#### [TEXT PROVIDED]
● ● ● ● ●
Burning Questions: Can You Really Separate A Performance From The Film?
Hey everybody. Michael C. here. Growing up in the dark days before Twitter, back before I could get my Oscar gripe on 24/7, I had to focus all that emotion on Siskel and Ebert’s annual "Memo to the Academy" special. Watching year after year, one of the refrains the duo drilled into my head was that the Academy should expand their idea of what constitutes an Oscar-worthy performance. Don’t lazily jot down the names of those appearing in best picture contenders. Evaluate each performance on its own merits, apart from the film that contains it. They were adamant on the subject.
Or at least they were, until the 1998/99 episode when Gene found the limits of Roger’s open-mindedness by suggesting James Woods receive a Best Actor nod for John Carpenter’s Vampires. After Gene went on for a bit about Woods’ talent for commanding the screen, Roger demurred, “Yeah, but if you’re gonna nominate someone for Best Actor you kinda want them to be in a little better movie, don’t you think?”
● ● ● ● ●
#### [Collected data]

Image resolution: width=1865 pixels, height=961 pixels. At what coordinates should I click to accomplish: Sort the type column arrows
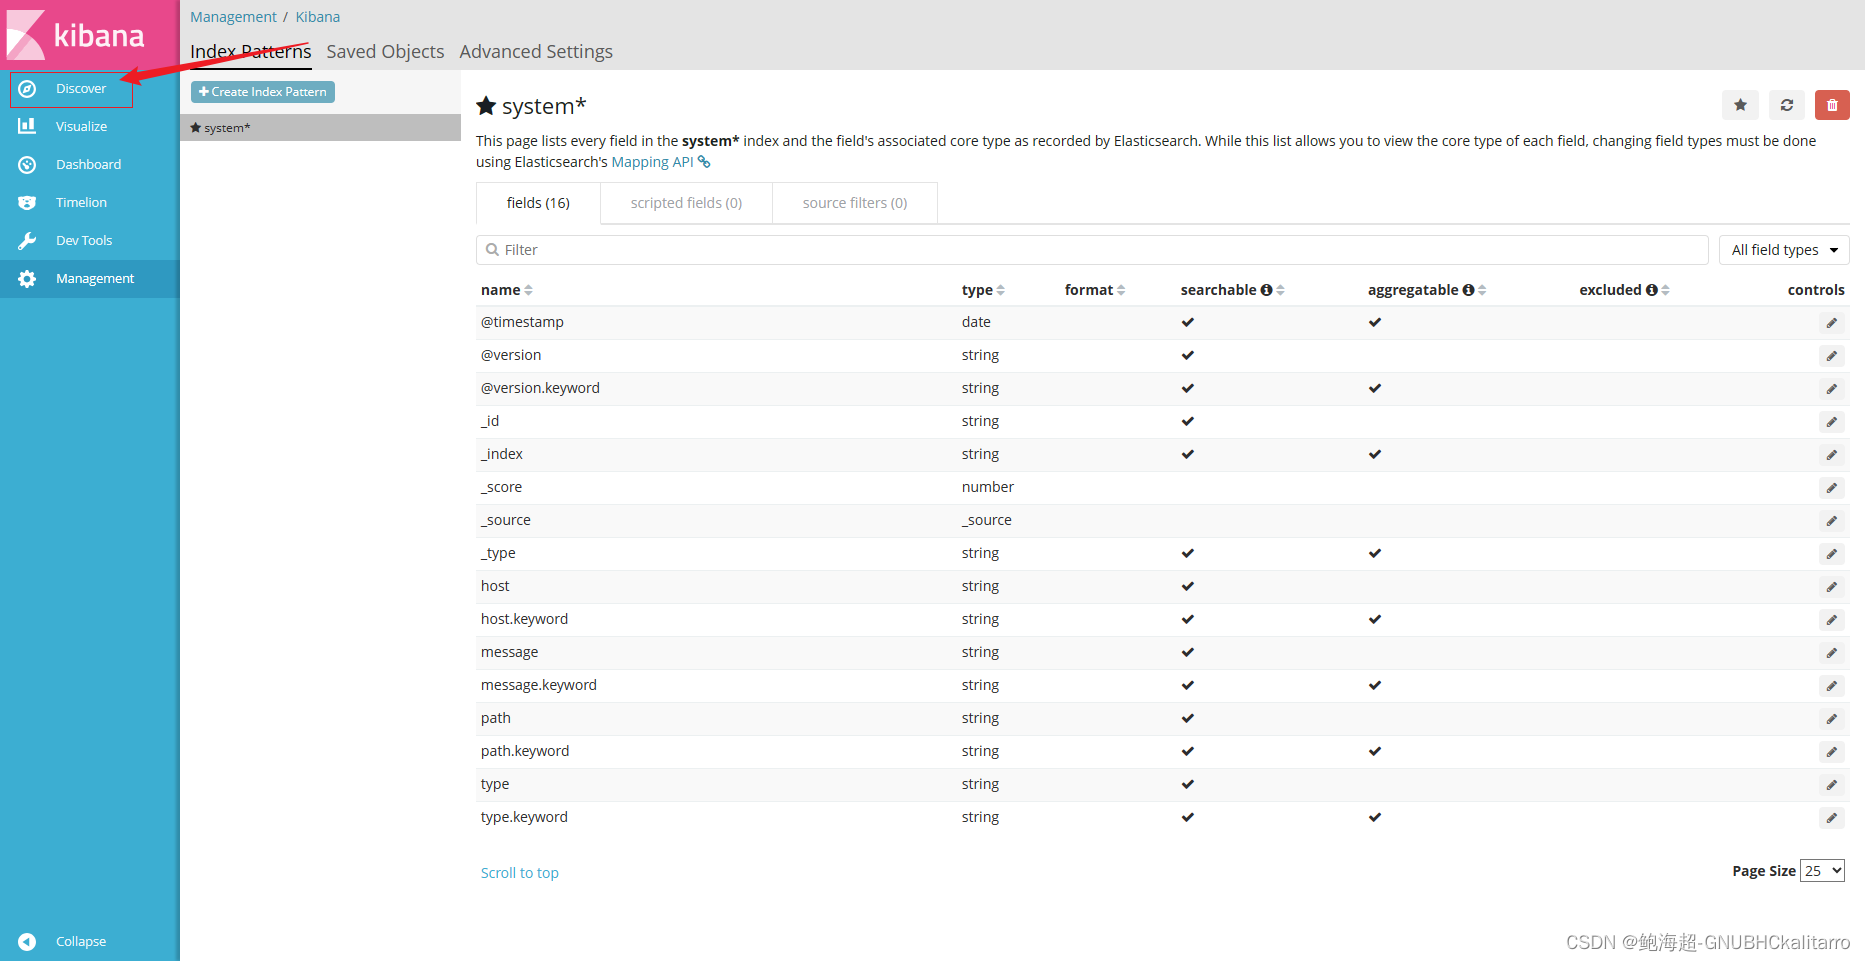(1000, 290)
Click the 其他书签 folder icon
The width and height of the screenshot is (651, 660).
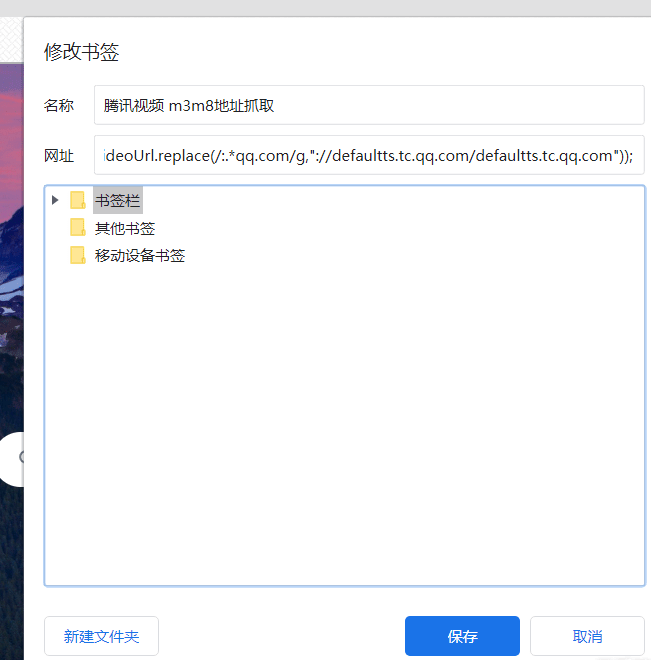pyautogui.click(x=78, y=228)
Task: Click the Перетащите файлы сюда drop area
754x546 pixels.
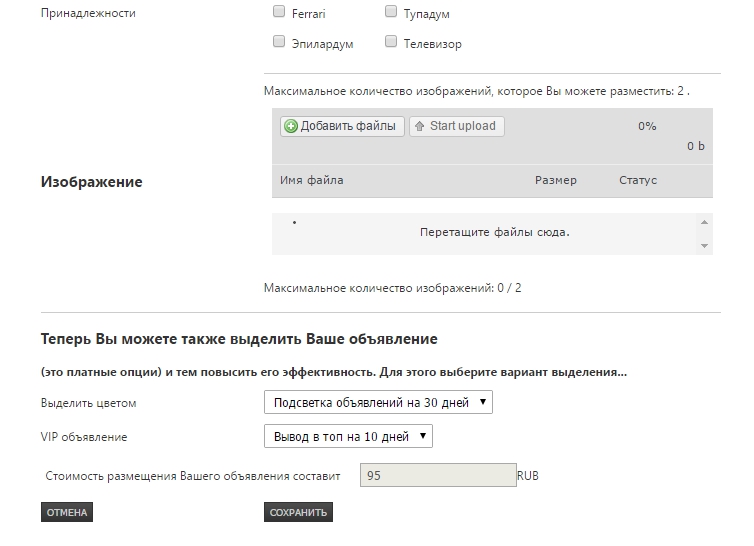Action: tap(494, 232)
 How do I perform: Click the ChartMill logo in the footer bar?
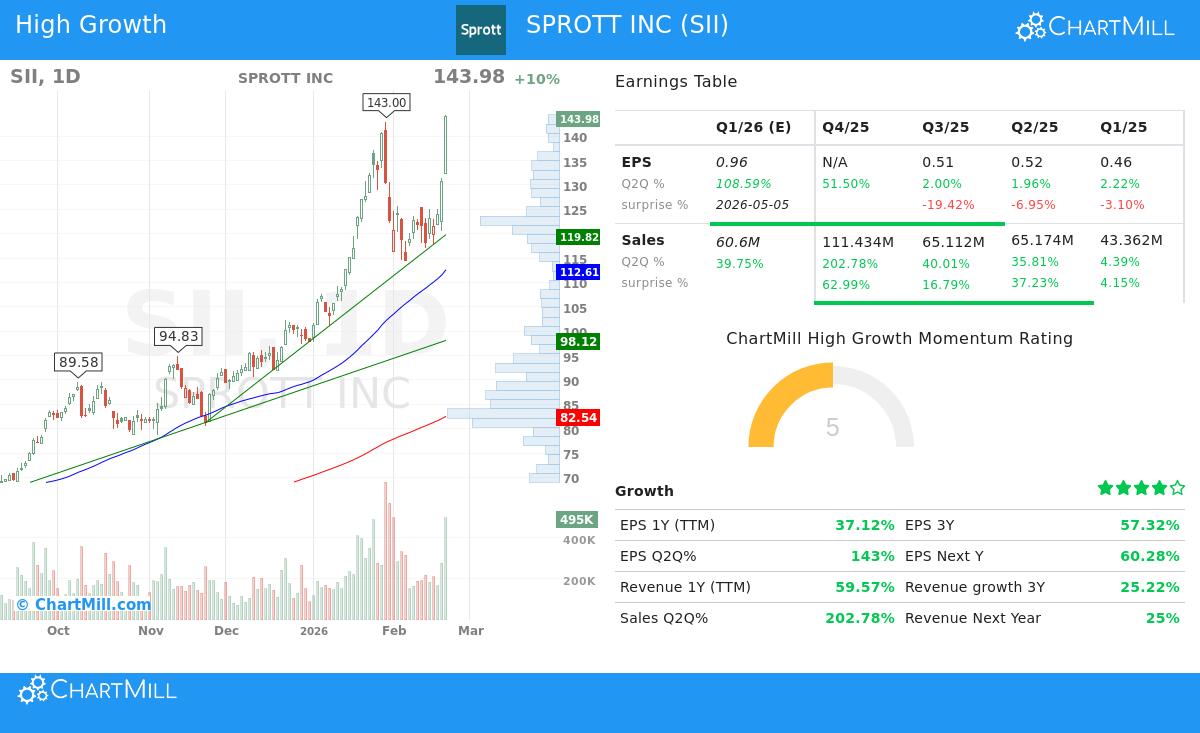96,689
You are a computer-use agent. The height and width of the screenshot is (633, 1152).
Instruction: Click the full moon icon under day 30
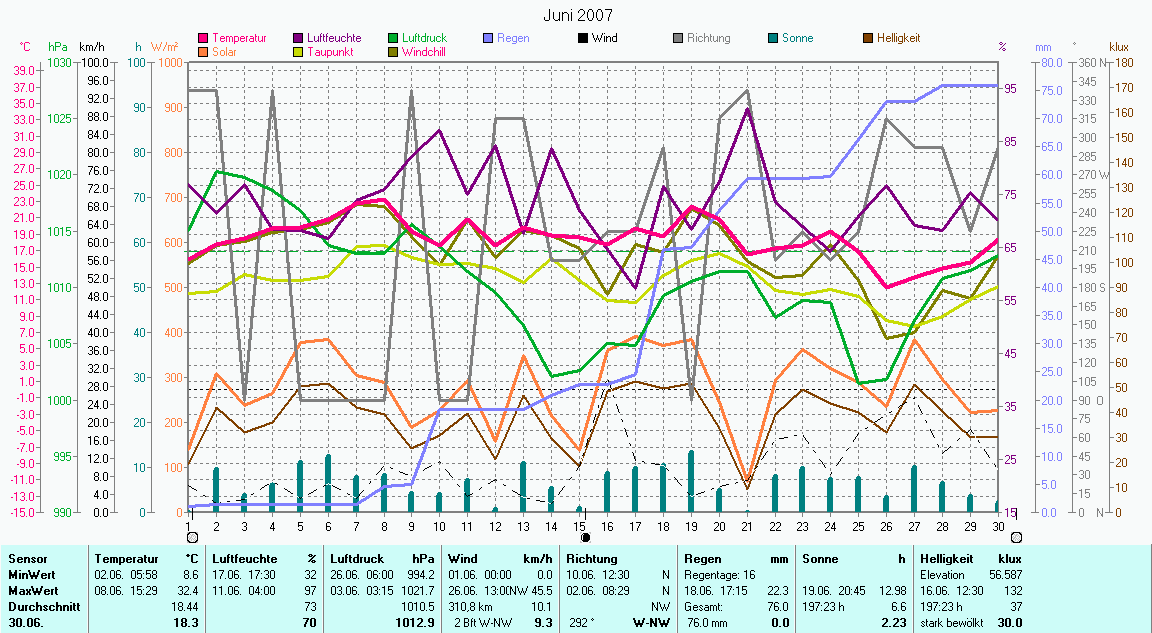click(x=1016, y=537)
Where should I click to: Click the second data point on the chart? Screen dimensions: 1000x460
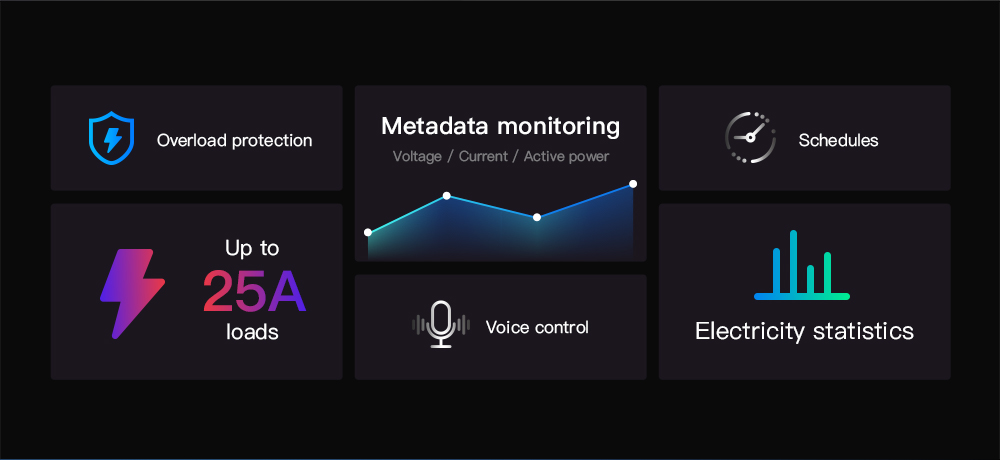pyautogui.click(x=447, y=196)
● ● ● ● ●
#### [EXERCISE SET]
1) Answer these questions about the article on separating a performance from the film:
(a) What annual special did the writer watch growing up?
(b) For which film did Gene suggest James Woods receive a Best Actor nod?
(c) In which year's episode did Gene make that suggestion?
2) Edit the article on separating a performance from the film, starting with "Burning Questions: Can" and going on through "on the subject.", and replace "refrains" with "lessons".
The rows were taken from a separate source.

#### [SOLUTIONS PER TASK]
1)
(a) Siskel and Ebert's annual "Memo to the Academy" special
(b) John Carpenter's Vampires
(c) The 1998/99 episode

2)
Burning Questions: Can You Really Separate A Performance From The Film?
Hey everybody. Michael C. here. Growing up in the dark days before Twitter, back before I could get my Oscar gripe on 24/7, I had to focus all that emotion on Siskel and Ebert’s annual "Memo to the Academy" special. Watching year after year, one of the lessons the duo drilled into my head was that the Academy should expand their idea of what constitutes an Oscar-worthy performance. Don’t lazily jot down the names of those appearing in best picture contenders. Evaluate each performance on its own merits, apart from the film that contains it. They were adamant on the subject.